Every slave device, connected to the I2C bus, must have an unique I2C address. The I2C address can be either 7-bits or 10-bits long.
You can specify the I2C address in slaveDeviceAddress
parameter when you call DlnI2cMasterWrite() or DlnI2cMasterRead() function.
If you use I2C slave interface of a DLN-series adapter, call DlnI2cSlaveSetAddress() to configure the I2C address. You can specify several I2C slave addresses. DLN-series adapter will respond to any of these addresses. After I2C master generates Stop Condition, DLN series adapter sends DLN_I2C_SLAVE_WRITE_EV or DLN_I2C_SLAVE_READ_EV event to your application. These events contain the I2C address in the slaveAddress field.
7-bit I2C Addressing
The first byte (immediately after the START condition) contains the I2C slave address.
The I2C address is 7-bits long. It is transmitted in the seven most significant bits (MSB). The last (eighth bit) of the I2C address byte is a data direction bit - a 'zero' indicates a transmission (I2C WRITE), a 'one' indicates a request for data (I2C READ).
You have to specify the 7-bit I2C slave address when you call the DlnI2cMasterRead() or DlnI2cMasterWrite() function. DLN-series PC-I2C adapters automatically add the direction bit. In fact the provided I2C address is shifted left and is supplemented by 0 (for I2C write transactions) or by 1 (for I2C read transactions).
DLN-series adapters can scan the bus for I2C addresses of the connected slave devices. Call the DlnI2cMasterScanDevices() function to get the list of I2C addresses.
10-bit I2C Addressing
With 7-bit addressing only 112 I2C slave addresses are available. To prevent address clashes Philips Semiconductors (now NXP Semiconductors) has introduced a 10 bit address scheme. Devices with 7-bit and 10-bit addresses can be connected to the same I2C-bus.

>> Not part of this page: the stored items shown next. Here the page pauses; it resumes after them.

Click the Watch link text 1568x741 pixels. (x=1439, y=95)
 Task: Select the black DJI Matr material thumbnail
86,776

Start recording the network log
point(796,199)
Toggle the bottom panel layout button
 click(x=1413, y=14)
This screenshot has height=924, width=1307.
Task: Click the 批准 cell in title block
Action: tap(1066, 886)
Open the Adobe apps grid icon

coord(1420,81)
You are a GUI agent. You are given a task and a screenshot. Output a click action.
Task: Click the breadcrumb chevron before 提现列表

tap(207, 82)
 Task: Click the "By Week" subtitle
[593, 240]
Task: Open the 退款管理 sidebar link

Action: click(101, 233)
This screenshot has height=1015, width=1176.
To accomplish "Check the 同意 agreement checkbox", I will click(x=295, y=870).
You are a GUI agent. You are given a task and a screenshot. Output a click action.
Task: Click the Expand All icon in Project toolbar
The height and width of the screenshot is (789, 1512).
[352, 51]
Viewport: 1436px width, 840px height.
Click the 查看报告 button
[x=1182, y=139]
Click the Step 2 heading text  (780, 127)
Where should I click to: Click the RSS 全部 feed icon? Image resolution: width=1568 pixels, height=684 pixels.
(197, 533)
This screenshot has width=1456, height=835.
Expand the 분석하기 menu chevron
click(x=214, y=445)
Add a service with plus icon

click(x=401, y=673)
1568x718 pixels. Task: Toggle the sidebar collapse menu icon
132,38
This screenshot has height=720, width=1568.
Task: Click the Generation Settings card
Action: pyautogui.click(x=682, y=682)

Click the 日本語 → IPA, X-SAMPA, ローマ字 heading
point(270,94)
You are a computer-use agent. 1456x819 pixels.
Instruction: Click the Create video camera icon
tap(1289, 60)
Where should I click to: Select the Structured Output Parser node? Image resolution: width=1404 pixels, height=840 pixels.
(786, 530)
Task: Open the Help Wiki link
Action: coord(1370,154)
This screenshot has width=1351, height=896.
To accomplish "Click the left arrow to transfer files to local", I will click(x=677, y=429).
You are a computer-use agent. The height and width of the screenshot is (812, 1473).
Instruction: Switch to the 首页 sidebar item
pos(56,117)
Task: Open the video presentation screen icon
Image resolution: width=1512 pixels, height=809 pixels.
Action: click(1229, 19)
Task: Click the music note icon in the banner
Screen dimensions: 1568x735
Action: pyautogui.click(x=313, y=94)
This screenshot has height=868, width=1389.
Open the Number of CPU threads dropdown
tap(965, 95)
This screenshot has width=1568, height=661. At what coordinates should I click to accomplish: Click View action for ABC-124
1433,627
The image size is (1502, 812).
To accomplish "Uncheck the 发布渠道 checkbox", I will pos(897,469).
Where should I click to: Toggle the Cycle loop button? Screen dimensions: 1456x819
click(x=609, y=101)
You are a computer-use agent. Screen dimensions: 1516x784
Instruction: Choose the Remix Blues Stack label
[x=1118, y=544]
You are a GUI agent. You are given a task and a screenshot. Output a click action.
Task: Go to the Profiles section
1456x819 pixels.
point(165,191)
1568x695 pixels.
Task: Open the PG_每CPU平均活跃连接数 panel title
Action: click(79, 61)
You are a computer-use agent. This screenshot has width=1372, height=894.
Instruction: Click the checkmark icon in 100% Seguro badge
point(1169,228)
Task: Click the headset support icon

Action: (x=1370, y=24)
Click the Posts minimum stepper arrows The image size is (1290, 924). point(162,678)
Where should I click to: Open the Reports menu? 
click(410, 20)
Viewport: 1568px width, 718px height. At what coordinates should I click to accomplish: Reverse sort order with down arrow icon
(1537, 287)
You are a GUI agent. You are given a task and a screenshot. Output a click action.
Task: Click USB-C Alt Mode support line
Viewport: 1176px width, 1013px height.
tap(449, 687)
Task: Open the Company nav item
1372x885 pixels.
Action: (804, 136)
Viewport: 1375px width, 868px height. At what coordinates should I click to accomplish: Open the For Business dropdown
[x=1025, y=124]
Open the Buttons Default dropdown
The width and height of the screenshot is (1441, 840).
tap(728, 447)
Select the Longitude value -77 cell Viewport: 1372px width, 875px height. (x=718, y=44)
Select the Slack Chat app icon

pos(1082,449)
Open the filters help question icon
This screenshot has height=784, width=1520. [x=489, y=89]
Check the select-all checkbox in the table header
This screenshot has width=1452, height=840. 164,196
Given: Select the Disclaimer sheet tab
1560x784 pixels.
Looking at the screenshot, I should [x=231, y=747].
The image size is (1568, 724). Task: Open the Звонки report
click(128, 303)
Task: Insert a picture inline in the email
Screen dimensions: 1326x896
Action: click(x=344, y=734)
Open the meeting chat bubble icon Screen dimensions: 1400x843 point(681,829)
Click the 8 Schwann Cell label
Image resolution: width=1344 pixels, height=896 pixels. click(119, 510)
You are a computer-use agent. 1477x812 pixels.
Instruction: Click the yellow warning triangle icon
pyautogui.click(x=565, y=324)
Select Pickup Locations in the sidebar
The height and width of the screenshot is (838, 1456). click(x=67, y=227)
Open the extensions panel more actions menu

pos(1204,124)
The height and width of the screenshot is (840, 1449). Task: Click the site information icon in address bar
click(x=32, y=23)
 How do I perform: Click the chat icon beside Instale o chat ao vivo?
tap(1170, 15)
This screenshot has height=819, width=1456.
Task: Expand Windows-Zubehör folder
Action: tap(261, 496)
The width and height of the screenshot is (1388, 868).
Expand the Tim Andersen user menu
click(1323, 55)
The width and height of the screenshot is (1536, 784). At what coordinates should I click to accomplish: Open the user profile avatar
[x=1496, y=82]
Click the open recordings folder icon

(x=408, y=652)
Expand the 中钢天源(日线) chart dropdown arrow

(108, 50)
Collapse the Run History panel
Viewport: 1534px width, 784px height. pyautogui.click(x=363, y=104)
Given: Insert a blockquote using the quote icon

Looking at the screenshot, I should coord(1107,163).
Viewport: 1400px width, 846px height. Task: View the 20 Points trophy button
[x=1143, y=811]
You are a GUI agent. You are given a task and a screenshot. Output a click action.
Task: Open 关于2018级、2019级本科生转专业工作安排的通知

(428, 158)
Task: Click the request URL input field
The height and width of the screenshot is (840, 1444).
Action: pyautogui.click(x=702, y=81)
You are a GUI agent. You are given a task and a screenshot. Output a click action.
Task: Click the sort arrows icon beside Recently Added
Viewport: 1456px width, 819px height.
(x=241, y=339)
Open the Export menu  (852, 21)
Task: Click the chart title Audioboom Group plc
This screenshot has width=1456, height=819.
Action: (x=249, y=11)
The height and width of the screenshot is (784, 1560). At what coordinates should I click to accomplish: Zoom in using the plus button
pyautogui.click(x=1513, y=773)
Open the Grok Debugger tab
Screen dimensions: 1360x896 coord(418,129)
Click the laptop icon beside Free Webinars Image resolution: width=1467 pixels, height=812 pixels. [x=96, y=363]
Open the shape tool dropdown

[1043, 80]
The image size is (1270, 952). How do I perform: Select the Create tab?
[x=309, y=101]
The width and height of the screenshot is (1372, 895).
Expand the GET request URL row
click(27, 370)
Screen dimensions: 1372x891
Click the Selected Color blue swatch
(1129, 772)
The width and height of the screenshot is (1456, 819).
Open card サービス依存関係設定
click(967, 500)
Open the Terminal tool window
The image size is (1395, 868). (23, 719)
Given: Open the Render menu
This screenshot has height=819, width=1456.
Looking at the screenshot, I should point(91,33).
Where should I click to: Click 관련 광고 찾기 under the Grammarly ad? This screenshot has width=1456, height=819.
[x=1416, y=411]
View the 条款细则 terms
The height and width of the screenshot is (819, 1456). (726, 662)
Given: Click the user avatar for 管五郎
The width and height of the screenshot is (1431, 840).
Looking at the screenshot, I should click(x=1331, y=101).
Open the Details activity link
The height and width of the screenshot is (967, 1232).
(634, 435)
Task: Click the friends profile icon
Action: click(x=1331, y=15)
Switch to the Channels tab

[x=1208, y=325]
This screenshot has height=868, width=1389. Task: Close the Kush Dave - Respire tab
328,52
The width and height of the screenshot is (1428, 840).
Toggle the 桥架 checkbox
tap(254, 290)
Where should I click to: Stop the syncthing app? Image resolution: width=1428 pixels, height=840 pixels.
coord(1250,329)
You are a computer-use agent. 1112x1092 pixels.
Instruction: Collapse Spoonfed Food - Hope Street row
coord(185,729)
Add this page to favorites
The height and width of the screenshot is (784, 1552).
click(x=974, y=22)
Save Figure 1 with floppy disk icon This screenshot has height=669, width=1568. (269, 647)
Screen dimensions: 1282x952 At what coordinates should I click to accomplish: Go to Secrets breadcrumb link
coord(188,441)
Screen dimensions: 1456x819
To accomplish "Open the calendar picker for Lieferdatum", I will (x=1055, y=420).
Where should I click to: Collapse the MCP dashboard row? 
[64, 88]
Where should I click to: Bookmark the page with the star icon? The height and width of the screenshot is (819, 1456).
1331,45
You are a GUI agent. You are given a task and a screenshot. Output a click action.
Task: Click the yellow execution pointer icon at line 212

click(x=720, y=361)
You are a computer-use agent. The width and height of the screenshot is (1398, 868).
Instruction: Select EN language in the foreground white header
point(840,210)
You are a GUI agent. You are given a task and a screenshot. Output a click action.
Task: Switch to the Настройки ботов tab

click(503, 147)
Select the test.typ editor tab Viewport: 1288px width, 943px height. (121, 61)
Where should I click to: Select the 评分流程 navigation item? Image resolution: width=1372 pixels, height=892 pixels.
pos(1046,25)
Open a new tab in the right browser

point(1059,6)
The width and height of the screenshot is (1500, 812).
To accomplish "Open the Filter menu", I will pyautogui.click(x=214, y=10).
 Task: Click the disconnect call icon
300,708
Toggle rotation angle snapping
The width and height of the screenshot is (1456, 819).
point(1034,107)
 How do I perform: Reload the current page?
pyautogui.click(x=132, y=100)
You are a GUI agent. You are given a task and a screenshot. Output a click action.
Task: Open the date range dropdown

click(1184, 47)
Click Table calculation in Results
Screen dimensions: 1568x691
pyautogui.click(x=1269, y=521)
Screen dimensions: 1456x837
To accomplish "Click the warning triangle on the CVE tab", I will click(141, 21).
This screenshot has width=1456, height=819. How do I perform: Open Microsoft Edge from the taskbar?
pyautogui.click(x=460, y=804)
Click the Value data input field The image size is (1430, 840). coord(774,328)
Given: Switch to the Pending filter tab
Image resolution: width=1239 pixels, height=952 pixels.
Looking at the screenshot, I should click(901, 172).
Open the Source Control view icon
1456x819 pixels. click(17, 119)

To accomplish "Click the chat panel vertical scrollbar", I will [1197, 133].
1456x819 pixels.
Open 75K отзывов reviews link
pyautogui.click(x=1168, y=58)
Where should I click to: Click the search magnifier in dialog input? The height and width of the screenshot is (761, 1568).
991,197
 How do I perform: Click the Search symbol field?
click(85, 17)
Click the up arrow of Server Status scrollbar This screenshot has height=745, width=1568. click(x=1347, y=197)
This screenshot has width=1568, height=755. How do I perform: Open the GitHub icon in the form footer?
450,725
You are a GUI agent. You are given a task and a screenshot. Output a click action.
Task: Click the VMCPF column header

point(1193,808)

The 10-bit address is transmitted within the first two bytes following a START condition or a repeated START condition.
Five most significant bits of the first address byte are predefined (1111 0). I2C slave devices with 7-bit addressing ignore transactions with the first byte in the form of '1111 0XXX'.
The I2C address occupies bits 5 and 6 of the first byte and the eight bits of the second byte.
The transfer direction (read or write) is specified in the eighth bit of the first byte. As in the case of 7-bit I2C address, a 'zero' indicates a transmission (I2C WRITE), a 'one' indicates a request for data (I2C READ).
Slave devices with 10-bit I2C addressing will react to a general call in the same way as slave devices with 7-bit I2C addressing. I2C master devices can transmit the 10-bit I2C address after a general call.
I2C General Call Address
The general call address is used to address all I2C slave devices simultaneously. If I2C slave device doesn't support general call addressing, it ignores this transaction and doesn't issue an acknowledgment. The I2C master devise can't determine how many slave devices acknowledge the general call address.
You can enable the I2C general call address support for I2C slave interface with the DlnI2cSlaveGeneralCallEnable() function.
Reserved I2C slave addresses
There are 16 reserved I2C addresses. These addresses corresponds to one of the two patters: 0000XXX or 1111XXX. The table below describes the purposes of the most commonly used reserved I2C addresses:
I2C Slave Address | R/W | Bit Description |
---|---|---|
0000 000 | 0 | general call address |
0000 000 | 1 | START byte[ |
0000 001 | X | CBUS address |
0000 010 | X | reserved for different bus format |
0000 011 | X | reserved for future purposes |
0000 1XX | X | Hs-mode master code |
1111 1XX | X | reserved for future purposes |
1111 0XX | X | 10-bit slave address |
The full list of I2C address assignments you can see at I2C Address Allocation Table page or i2c-address-allocation-table.pdf document.